Chela is showing her photos of the hotel on her phone, but this only disenchants Marina further. From somewhere inside of her, her brother demands, ‘Is-this-what-you-left-your-daughter-for? For a tan and a nametag? For a joint and a hammock?’ As much as Marina wouldn’t mind having a go at all those sunny, jaunty, multicultural experiences herself, they just don’t seem appropriate for Chela. Not at her age! Her nametag reads Isabelle. Please! Marina is presented with the clearest picture of Chela’s particular brand of confusion — the kind that smells of Indian Sandalwood but is barely distinguishable from the scent of church incense —, and she feels nothing but disgust for it. At the same time, and quite unexpectedly, Marina welcomes a new, spontaneous admiration for her mother, who is very submissive, it’s true, but at least isn’t confused. Señora Mendoza distrusts all kinds of smoke. She never bought into either the hippies or the puritans, and she boils cloves and orange peel at the first whiff of a cigarette in the house.

Right there and then, Marina knows what she has to do, and not just as an excuse to get away from the food on the table, but because what she’s about to say has to be said. She’s known since the kitchen and has just been putting it off. So now she gets up and carries her plate to the sink, and when she comes back she puts one foot up on a chair, props herself against her knee, lights a cigarette and says, ‘I have to tell you something, OK?’

She’s doing it all wrong. She knows she’s doing it all wrong, but the hospital jargon has taken the reins.

‘Empowerment,’ she hears in her head. Power is a bucking bronco. You have to mount it. It’s a rabid bronco and you have to take a single running jump to get on. At least that’s what goes on in Marina’s head every time someone mentions empowerment.

Chela has her eyebrows raised, amused but also attentive, open. She puts her phone down.
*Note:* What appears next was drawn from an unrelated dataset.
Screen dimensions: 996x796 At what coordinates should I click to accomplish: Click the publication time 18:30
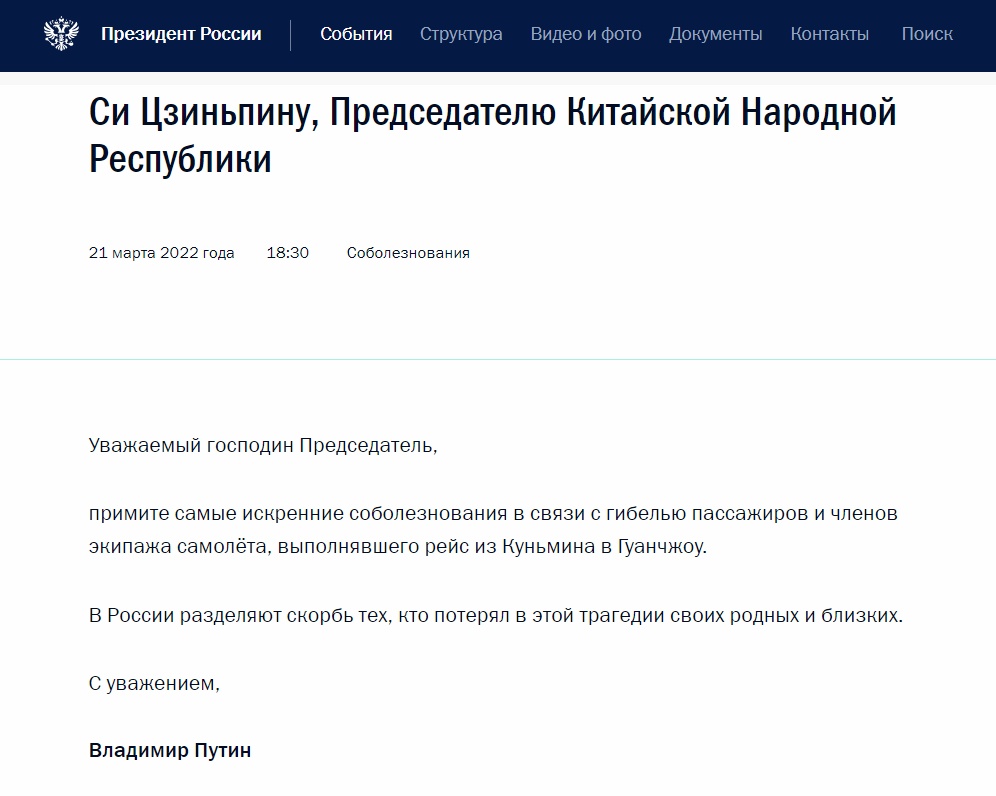click(x=287, y=253)
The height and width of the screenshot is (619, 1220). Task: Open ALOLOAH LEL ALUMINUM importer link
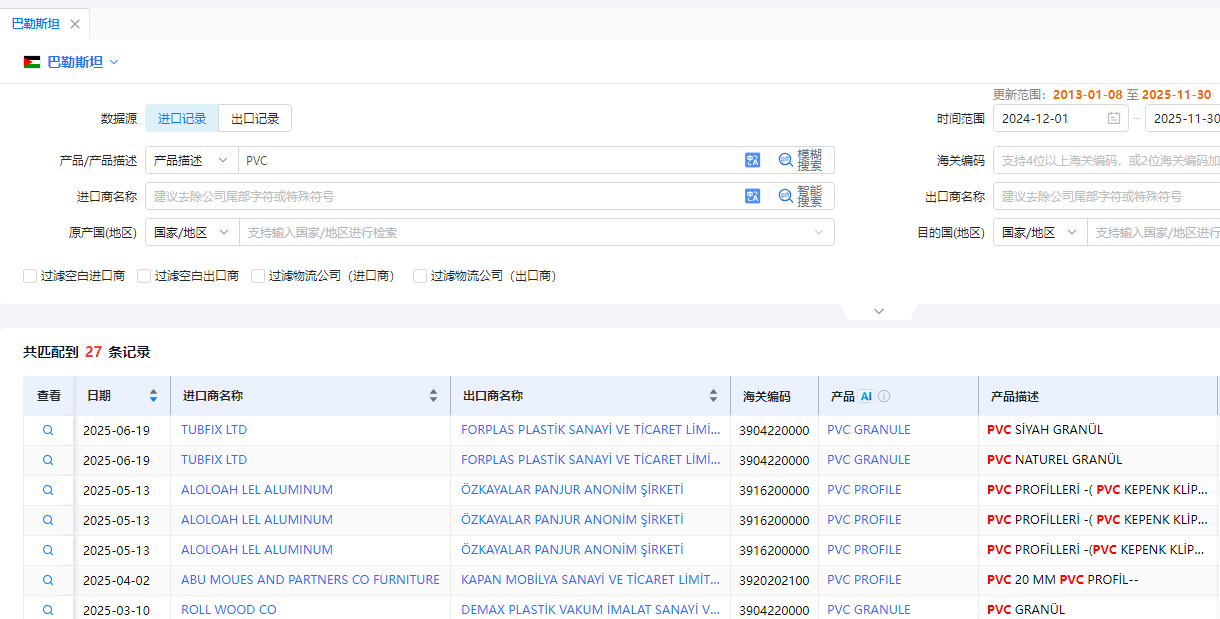pos(257,490)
‘Luz. Linda and Víctor’s little girl?’

‘Yes…’

Marina sits down. The bronco has bolted. She looks at the table, suddenly ashamed. She doesn’t want to be the one to say it. It’s not a happy thing, for starters, and moreover it has nothing to do with her. There’s a spot of caramel on the plastic tablecloth. Marina rubs it off with a serviette and the serviette gets all clogged up in the caramel, breaks apart and makes tiny paper tacos.